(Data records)
-------

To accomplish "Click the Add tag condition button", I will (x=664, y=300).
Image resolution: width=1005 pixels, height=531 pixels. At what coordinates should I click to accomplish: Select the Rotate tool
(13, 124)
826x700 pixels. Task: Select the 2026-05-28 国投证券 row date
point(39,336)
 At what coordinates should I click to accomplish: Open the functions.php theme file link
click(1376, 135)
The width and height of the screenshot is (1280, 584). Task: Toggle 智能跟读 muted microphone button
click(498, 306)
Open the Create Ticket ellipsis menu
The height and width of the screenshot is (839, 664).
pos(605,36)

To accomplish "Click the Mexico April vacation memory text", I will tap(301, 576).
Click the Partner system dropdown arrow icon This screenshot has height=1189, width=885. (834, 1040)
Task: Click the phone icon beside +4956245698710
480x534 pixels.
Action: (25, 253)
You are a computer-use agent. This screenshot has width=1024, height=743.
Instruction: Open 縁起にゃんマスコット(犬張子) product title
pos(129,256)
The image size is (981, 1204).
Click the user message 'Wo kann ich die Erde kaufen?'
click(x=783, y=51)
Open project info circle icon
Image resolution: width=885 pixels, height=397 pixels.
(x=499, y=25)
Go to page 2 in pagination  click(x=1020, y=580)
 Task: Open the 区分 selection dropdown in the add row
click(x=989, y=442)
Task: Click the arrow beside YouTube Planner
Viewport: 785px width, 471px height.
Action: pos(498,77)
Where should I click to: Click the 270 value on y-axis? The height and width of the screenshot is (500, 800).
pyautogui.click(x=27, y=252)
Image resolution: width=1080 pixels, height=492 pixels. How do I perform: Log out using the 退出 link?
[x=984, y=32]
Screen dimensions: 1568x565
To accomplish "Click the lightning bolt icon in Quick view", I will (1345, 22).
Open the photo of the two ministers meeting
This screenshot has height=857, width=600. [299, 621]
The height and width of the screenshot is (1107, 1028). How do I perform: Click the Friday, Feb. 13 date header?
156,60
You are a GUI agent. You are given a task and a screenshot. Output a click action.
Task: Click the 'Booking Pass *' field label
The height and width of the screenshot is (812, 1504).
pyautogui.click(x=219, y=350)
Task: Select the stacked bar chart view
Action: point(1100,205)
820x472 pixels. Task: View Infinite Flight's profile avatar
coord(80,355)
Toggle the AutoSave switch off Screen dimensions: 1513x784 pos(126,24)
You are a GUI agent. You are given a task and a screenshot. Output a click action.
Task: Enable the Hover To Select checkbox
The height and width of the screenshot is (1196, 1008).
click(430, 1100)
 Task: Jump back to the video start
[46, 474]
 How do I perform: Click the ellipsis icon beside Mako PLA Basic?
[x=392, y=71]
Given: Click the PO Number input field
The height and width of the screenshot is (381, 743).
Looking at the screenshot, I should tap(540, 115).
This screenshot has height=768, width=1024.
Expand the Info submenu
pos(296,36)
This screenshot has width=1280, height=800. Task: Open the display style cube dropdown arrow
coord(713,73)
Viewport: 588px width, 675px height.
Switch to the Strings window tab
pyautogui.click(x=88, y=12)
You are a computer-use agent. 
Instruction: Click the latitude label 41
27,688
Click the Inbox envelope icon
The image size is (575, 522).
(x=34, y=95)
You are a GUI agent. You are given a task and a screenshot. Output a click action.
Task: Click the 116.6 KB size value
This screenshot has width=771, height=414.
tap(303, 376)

-------

The entries are to be transcribed exactly, each line in full.

__WRITTEN ANSWER__
To accomplish "Click the Add tag condition button", I will (x=664, y=300).
Image resolution: width=1005 pixels, height=531 pixels. At what coordinates should I click to accomplish: Select the Rotate tool
(13, 124)
826x700 pixels. Task: Select the 2026-05-28 国投证券 row date
point(39,336)
 At what coordinates should I click to accomplish: Open the functions.php theme file link
click(1376, 135)
The width and height of the screenshot is (1280, 584). Task: Toggle 智能跟读 muted microphone button
click(498, 306)
Open the Create Ticket ellipsis menu
The height and width of the screenshot is (839, 664).
pos(605,36)

To accomplish "Click the Mexico April vacation memory text", I will tap(301, 576).
Click the Partner system dropdown arrow icon This screenshot has height=1189, width=885. (834, 1040)
Task: Click the phone icon beside +4956245698710
480x534 pixels.
Action: (25, 253)
You are a computer-use agent. This screenshot has width=1024, height=743.
Instruction: Open 縁起にゃんマスコット(犬張子) product title
pos(129,256)
The image size is (981, 1204).
Click the user message 'Wo kann ich die Erde kaufen?'
click(x=783, y=51)
Open project info circle icon
Image resolution: width=885 pixels, height=397 pixels.
(x=499, y=25)
Go to page 2 in pagination  click(x=1020, y=580)
 Task: Open the 区分 selection dropdown in the add row
click(x=989, y=442)
Task: Click the arrow beside YouTube Planner
Viewport: 785px width, 471px height.
Action: pos(498,77)
Where should I click to: Click the 270 value on y-axis? The height and width of the screenshot is (500, 800).
pyautogui.click(x=27, y=252)
Image resolution: width=1080 pixels, height=492 pixels. How do I perform: Log out using the 退出 link?
[x=984, y=32]
Screen dimensions: 1568x565
To accomplish "Click the lightning bolt icon in Quick view", I will (1345, 22).
Open the photo of the two ministers meeting
This screenshot has height=857, width=600. [299, 621]
The height and width of the screenshot is (1107, 1028). How do I perform: Click the Friday, Feb. 13 date header?
156,60
You are a GUI agent. You are given a task and a screenshot. Output a click action.
Task: Click the 'Booking Pass *' field label
The height and width of the screenshot is (812, 1504).
pyautogui.click(x=219, y=350)
Task: Select the stacked bar chart view
Action: point(1100,205)
820x472 pixels. Task: View Infinite Flight's profile avatar
coord(80,355)
Toggle the AutoSave switch off Screen dimensions: 1513x784 pos(126,24)
You are a GUI agent. You are given a task and a screenshot. Output a click action.
Task: Enable the Hover To Select checkbox
The height and width of the screenshot is (1196, 1008).
click(430, 1100)
 Task: Jump back to the video start
[46, 474]
 How do I perform: Click the ellipsis icon beside Mako PLA Basic?
[x=392, y=71]
Given: Click the PO Number input field
The height and width of the screenshot is (381, 743).
Looking at the screenshot, I should tap(540, 115).
This screenshot has height=768, width=1024.
Expand the Info submenu
pos(296,36)
This screenshot has width=1280, height=800. Task: Open the display style cube dropdown arrow
coord(713,73)
Viewport: 588px width, 675px height.
Switch to the Strings window tab
pyautogui.click(x=88, y=12)
You are a computer-use agent. 
Instruction: Click the latitude label 41
27,688
Click the Inbox envelope icon
The image size is (575, 522).
(x=34, y=95)
You are a GUI agent. You are given a task and a screenshot. Output a click action.
Task: Click the 116.6 KB size value
This screenshot has width=771, height=414.
tap(303, 376)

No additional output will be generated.